[[ Provided records open ]]
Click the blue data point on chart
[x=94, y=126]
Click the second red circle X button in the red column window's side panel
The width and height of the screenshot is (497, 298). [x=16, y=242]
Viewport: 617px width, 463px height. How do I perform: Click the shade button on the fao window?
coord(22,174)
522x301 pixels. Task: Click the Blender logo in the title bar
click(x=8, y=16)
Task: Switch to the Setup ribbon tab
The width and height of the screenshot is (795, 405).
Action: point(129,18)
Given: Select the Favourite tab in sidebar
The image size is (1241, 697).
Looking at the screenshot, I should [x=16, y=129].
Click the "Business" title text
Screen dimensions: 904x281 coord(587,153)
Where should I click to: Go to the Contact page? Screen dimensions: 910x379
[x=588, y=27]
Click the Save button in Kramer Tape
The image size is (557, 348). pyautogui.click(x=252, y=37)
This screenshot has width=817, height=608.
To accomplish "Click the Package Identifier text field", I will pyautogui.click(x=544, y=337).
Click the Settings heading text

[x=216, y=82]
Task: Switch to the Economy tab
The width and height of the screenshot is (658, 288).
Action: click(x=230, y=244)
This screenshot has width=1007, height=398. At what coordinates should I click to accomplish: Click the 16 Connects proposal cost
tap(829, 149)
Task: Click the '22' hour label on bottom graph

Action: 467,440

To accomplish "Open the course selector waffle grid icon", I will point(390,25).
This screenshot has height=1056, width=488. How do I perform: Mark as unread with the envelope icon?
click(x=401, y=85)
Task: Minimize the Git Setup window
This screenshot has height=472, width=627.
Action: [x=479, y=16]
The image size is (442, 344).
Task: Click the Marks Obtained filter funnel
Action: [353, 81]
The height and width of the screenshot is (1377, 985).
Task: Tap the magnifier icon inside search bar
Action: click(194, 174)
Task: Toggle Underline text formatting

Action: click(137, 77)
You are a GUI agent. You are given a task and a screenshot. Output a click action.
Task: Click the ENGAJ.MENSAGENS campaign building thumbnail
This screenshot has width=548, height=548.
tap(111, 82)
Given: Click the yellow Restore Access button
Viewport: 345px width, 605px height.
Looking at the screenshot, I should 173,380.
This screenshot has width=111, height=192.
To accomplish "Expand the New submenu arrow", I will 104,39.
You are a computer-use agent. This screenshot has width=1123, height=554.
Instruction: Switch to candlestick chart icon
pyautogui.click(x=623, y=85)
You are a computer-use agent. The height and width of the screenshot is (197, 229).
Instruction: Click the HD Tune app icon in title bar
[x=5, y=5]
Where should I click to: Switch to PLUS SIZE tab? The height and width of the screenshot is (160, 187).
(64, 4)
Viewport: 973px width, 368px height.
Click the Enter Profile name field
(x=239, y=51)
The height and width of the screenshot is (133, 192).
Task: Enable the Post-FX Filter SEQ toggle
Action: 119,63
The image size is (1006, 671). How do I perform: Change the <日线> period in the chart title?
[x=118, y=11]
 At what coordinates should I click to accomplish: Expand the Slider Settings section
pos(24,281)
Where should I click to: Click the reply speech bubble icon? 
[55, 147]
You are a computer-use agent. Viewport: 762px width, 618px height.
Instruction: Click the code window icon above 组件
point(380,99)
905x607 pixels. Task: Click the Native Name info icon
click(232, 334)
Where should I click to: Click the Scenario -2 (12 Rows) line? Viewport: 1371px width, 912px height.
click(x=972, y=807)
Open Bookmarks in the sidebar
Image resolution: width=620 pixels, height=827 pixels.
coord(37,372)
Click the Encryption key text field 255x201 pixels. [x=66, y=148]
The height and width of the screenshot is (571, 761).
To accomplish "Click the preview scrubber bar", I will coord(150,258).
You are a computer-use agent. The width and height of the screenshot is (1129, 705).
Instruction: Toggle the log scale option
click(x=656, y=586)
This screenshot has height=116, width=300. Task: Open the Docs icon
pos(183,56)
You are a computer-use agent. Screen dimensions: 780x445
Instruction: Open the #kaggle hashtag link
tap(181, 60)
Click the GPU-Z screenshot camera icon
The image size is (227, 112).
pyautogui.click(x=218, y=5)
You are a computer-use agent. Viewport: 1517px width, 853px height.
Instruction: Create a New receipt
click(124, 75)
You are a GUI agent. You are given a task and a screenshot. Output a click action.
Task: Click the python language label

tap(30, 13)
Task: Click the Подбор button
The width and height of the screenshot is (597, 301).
[[ Provided records closed ]]
- **Directions**: Your answer must consist solely of the lines above between the line holding "Given: Select the Favourite tab in sidebar" and the line holding "You are a computer-use agent. This", inclusive, copied exactly.

- **Exercise output**:
Given: Select the Favourite tab in sidebar
The image size is (1241, 697).
Looking at the screenshot, I should [x=16, y=129].
Click the "Business" title text
Screen dimensions: 904x281 coord(587,153)
Where should I click to: Go to the Contact page? Screen dimensions: 910x379
[x=588, y=27]
Click the Save button in Kramer Tape
The image size is (557, 348). pyautogui.click(x=252, y=37)
This screenshot has width=817, height=608.
To accomplish "Click the Package Identifier text field", I will pyautogui.click(x=544, y=337).
Click the Settings heading text

[x=216, y=82]
Task: Switch to the Economy tab
The width and height of the screenshot is (658, 288).
Action: click(x=230, y=244)
This screenshot has width=1007, height=398. At what coordinates should I click to accomplish: Click the 16 Connects proposal cost
tap(829, 149)
Task: Click the '22' hour label on bottom graph

Action: 467,440

To accomplish "Open the course selector waffle grid icon", I will point(390,25).
This screenshot has height=1056, width=488. How do I perform: Mark as unread with the envelope icon?
click(x=401, y=85)
Task: Minimize the Git Setup window
This screenshot has height=472, width=627.
Action: [x=479, y=16]
The image size is (442, 344).
Task: Click the Marks Obtained filter funnel
Action: [353, 81]
The height and width of the screenshot is (1377, 985).
Task: Tap the magnifier icon inside search bar
Action: click(194, 174)
Task: Toggle Underline text formatting

Action: click(137, 77)
You are a GUI agent. You are given a task and a screenshot. Output a click action.
Task: Click the ENGAJ.MENSAGENS campaign building thumbnail
This screenshot has width=548, height=548.
tap(111, 82)
Given: Click the yellow Restore Access button
Viewport: 345px width, 605px height.
Looking at the screenshot, I should 173,380.
This screenshot has width=111, height=192.
To accomplish "Expand the New submenu arrow", I will 104,39.
You are a computer-use agent. This screenshot has width=1123, height=554.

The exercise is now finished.